In an application to annul the decision submitted on Friday, Zuma said going to jail “would put him at the highest risk of death” from the pandemic because he was nearly 80 and has a medical condition.
Zuma also called the sentence a “political statement of exemplary punishment”. He has maintained he is the victim of a political witch hunt and that Zondo is biased against him.
Zuma caved in to calls to resign and hand over power to Cyril Ramaphosa in 2018, and has since been the target of multiple attempts to prosecute him for suspected corruption during and before his presidency.
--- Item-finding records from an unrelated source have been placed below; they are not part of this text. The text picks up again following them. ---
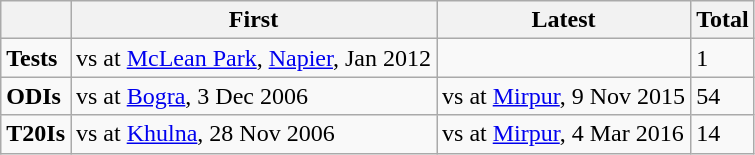
vs at McLean Park, Napier, Jan 2012 (253, 58)
14 (723, 134)
vs at Bogra, 3 Dec 2006 (253, 96)
First (253, 20)
vs at Mirpur, 9 Nov 2015 (564, 96)
vs at Khulna, 28 Nov 2006 (253, 134)
1 (723, 58)
Total (723, 20)
54 (723, 96)
ODIs (36, 96)
Tests (36, 58)
vs at Mirpur, 4 Mar 2016 (564, 134)
Latest (564, 20)
T20Is (36, 134)
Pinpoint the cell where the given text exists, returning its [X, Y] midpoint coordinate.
The Zondo Commission is looking into claims that he permitted three Indian-born businessmen, Atul, Ajay, and Rajesh Gupta, to loot state funds and sway policy. He and his brothers, who fled to Dubai after Zuma was removed from power, deny any wrongdoing.
Zuma is also embroiled in a separate legal battle over a $2 billion armaments contract struck when he was vice president in 1999.